Domaine: A wine estate.
Dusty: A dry, slightly earthy taste sometimes found in reds. Can be very attractive if combined with good fruit.
Earthy: A smell and taste of damp earth - appealing in some red wines.
Enologist: Wine scientist or technician.
Fat: A wine that is full bodied and unctuous.
Filtering: Removal of yeasts, solids and any impurities from a wine before bottling.
Fresh: A young wine with lively fruit flavours and good acidity.
Lees: Coarse sediment - dried yeasts etc, thrown by wine in a cask and left behind after racking. Some wines stay on lees for as long as possible to take on extra flavour .
Length: This is the flavour that persists in the mouth after swallowing or tasting. A flavour that continues or even improves for some time after the wine is gone is a mark of quality.
Must: The mixture of grape juice, skins, pips and pulp produced after crushing, but prior to completion of fermentation, which will eventually become wine.
Old vines: Old vines can give more concentrated , intensely flavoured wine. Australia has some of the oldest vines in the world, at over 150 years.
Oxidation: Over-exposure of wine to air.
Powerful: A wine with plenty of everything, especially alcohol.
Racking: Gradual clarification of a quality wine as part of the maturation process.
Residual sugar: Sugar left over in the wine after fermentation is complete. A perceptible level of residual sugar makes the wine taste sweet.
Ripe: A wine made from well ripened grapes has good fruit flavour. Unripe wines can taste green and stalky.

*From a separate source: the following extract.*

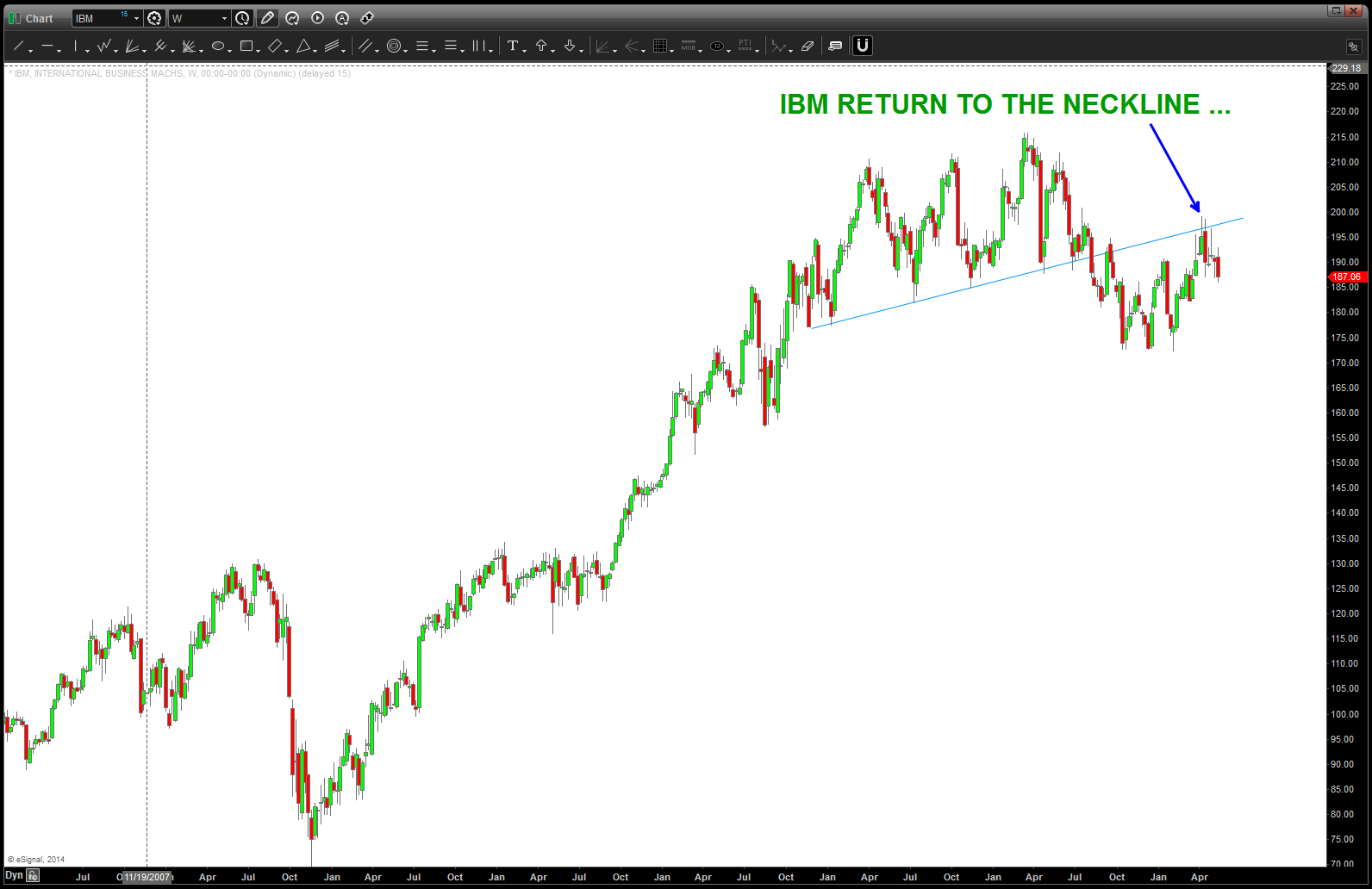Choose the text annotation tool
The height and width of the screenshot is (889, 1372).
(x=513, y=47)
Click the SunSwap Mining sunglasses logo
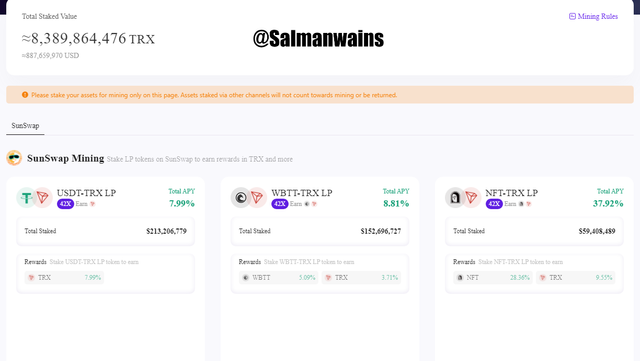Screen dimensions: 640x361 coord(14,158)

Single Vineyard: Wines with real individuality tend to be made using grapes from just one vineyard.
Structure: Refers to a wine with a well developed backbone of acid and tannin, but enough fruit to stand up to it.
Tannin: This is the stuff in red wines that stains your teeth and dries your mouth, but in the right amounts can do marvellous things to the flavour and texture of the wine. The tannins soften with time, and is essential for a wines long term aging.
Terroir: The concept of a wine that is an expression of where it comes from. It has developed from the French term used to denote the combination of soil, climate and exposure to the sun; the natural physical environment of the wine.
Veraison: French term for the change of colour of grapes as they ripen.
Vintage: The years grape harvest, also used to describe the wine of a single year.
Weight or Body: Describes the different impressions of weight and size wines give in the mouth.
Yeast: Organism which, in the wine making process, causes grape juice to ferment.
Yield: Perhaps the most important factor in determining the quality of a wine. The yield is the amount of fruit, and ultimately wine, produced from a vineyard. The lower the quantity of grapes each vine is allowed to produce, the more intense the juice in the grapes and the flavours in the wine will be.
Zone: As part of the classification system for Australian wine many of its traditional wine areas have been incorporated into zones, regions and sub-regions.